---------- Supplied entries ----------

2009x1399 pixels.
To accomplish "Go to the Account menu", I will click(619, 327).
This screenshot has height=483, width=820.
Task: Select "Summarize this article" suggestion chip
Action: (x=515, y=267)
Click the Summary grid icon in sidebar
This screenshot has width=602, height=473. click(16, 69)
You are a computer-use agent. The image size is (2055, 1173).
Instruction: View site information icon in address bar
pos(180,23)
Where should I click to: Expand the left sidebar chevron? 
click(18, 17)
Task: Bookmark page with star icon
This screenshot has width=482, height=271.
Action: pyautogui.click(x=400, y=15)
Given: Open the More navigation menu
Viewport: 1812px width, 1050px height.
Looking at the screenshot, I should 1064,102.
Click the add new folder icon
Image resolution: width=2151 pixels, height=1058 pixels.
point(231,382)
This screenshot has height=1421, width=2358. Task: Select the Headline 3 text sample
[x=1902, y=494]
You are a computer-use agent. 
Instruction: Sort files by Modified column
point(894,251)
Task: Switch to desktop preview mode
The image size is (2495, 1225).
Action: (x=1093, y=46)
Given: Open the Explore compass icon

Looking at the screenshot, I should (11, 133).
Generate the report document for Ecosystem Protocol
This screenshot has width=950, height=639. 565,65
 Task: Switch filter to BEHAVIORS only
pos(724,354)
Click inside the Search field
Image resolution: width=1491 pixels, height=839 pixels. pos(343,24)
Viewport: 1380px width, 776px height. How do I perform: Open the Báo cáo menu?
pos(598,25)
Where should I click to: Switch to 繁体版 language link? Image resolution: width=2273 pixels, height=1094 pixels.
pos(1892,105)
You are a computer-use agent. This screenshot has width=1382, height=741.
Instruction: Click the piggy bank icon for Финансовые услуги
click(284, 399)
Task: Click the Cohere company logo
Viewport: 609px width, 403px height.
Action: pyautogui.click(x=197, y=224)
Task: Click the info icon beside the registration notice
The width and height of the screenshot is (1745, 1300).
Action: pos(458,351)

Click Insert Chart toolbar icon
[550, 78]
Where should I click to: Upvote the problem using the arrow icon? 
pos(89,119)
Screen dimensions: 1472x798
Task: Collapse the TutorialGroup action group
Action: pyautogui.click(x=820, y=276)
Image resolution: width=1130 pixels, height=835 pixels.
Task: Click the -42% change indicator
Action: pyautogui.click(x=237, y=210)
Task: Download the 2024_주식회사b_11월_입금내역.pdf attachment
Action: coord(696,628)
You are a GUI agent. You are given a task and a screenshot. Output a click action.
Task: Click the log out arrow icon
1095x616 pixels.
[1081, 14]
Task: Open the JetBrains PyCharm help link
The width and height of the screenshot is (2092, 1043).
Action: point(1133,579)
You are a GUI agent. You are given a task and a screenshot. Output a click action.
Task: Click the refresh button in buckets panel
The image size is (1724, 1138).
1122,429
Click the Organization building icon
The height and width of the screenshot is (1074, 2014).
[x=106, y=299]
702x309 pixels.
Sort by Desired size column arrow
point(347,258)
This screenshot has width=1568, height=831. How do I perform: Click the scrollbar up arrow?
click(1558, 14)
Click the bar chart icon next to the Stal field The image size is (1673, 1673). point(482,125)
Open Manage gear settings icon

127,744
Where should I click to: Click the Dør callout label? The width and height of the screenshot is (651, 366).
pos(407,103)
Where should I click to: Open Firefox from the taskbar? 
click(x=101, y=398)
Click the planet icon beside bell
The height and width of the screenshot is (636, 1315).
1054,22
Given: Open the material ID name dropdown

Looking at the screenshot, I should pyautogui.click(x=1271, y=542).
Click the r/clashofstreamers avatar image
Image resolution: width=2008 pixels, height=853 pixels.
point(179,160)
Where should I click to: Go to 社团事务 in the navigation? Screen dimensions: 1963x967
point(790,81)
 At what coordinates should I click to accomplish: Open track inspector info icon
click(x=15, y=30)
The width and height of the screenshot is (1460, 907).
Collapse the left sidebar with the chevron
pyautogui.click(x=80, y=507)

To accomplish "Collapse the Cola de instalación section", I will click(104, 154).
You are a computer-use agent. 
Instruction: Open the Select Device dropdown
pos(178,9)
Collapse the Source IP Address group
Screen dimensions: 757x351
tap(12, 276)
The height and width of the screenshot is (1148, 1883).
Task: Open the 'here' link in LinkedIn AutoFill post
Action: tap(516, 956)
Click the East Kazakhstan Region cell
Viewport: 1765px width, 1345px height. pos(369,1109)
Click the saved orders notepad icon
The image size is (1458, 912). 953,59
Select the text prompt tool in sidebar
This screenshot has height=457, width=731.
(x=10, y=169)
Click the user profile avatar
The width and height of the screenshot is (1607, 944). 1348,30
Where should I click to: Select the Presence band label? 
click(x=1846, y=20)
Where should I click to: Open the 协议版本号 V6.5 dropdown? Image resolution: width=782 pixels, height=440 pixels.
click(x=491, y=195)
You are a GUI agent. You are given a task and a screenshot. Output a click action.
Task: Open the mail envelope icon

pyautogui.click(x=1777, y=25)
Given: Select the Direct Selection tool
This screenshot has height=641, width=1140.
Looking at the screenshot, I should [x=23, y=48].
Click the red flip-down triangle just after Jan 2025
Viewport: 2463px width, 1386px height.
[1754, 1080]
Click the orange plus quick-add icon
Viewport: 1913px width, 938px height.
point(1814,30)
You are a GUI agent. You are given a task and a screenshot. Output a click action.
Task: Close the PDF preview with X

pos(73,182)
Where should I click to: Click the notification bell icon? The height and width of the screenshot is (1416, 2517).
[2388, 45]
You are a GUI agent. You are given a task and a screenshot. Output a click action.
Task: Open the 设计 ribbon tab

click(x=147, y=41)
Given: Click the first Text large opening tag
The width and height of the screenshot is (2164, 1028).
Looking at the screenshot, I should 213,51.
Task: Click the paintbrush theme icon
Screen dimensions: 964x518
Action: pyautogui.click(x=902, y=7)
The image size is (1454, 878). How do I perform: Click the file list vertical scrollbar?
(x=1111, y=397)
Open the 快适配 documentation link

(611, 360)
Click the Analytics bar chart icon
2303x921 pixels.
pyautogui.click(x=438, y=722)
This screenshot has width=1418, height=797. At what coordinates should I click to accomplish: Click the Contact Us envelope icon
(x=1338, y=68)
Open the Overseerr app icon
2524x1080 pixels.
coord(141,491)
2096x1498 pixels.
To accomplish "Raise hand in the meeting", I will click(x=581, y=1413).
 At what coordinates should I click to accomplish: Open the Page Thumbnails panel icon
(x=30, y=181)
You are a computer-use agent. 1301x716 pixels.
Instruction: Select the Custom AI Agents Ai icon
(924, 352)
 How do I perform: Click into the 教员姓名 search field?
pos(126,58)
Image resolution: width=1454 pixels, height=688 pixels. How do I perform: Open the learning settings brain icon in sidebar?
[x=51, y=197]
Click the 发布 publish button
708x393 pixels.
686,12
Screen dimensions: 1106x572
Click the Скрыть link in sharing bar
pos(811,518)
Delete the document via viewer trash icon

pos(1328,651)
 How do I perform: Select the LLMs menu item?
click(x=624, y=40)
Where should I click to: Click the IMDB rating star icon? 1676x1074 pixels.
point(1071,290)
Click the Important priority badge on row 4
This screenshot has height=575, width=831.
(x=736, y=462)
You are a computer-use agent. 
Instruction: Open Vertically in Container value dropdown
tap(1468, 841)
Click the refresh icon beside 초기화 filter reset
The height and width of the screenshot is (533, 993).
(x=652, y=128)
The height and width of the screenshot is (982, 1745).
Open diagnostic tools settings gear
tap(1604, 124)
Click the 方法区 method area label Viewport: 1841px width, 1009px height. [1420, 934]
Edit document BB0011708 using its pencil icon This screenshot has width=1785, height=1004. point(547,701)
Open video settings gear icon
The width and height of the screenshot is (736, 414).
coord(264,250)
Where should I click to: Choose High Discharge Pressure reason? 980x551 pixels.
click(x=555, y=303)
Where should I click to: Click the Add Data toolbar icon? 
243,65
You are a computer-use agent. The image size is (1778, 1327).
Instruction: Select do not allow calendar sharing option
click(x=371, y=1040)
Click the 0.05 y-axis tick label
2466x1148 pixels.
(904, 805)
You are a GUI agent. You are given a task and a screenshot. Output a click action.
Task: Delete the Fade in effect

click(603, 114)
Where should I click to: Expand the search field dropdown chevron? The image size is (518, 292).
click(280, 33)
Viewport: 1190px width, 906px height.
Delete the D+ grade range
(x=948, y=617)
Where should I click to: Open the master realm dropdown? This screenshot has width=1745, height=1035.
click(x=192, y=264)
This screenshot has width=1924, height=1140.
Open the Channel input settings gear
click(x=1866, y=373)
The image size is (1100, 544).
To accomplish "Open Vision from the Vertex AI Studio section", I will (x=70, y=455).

----------

Task to carry out: Repeat exactly the lines above, starting with the line that contains "Click the 方法区" and ending with the last line, both included, and nothing else.

Solved exercise:
Click the 方法区 method area label Viewport: 1841px width, 1009px height. [1420, 934]
Edit document BB0011708 using its pencil icon This screenshot has width=1785, height=1004. point(547,701)
Open video settings gear icon
The width and height of the screenshot is (736, 414).
coord(264,250)
Where should I click to: Choose High Discharge Pressure reason? 980x551 pixels.
click(x=555, y=303)
Where should I click to: Click the Add Data toolbar icon? 
243,65
You are a computer-use agent. The image size is (1778, 1327).
Instruction: Select do not allow calendar sharing option
click(x=371, y=1040)
Click the 0.05 y-axis tick label
2466x1148 pixels.
(904, 805)
You are a GUI agent. You are given a task and a screenshot. Output a click action.
Task: Delete the Fade in effect

click(603, 114)
Where should I click to: Expand the search field dropdown chevron? The image size is (518, 292).
click(280, 33)
Viewport: 1190px width, 906px height.
Delete the D+ grade range
(x=948, y=617)
Where should I click to: Open the master realm dropdown? This screenshot has width=1745, height=1035.
click(x=192, y=264)
This screenshot has width=1924, height=1140.
Open the Channel input settings gear
click(x=1866, y=373)
The image size is (1100, 544).
To accomplish "Open Vision from the Vertex AI Studio section", I will (x=70, y=455).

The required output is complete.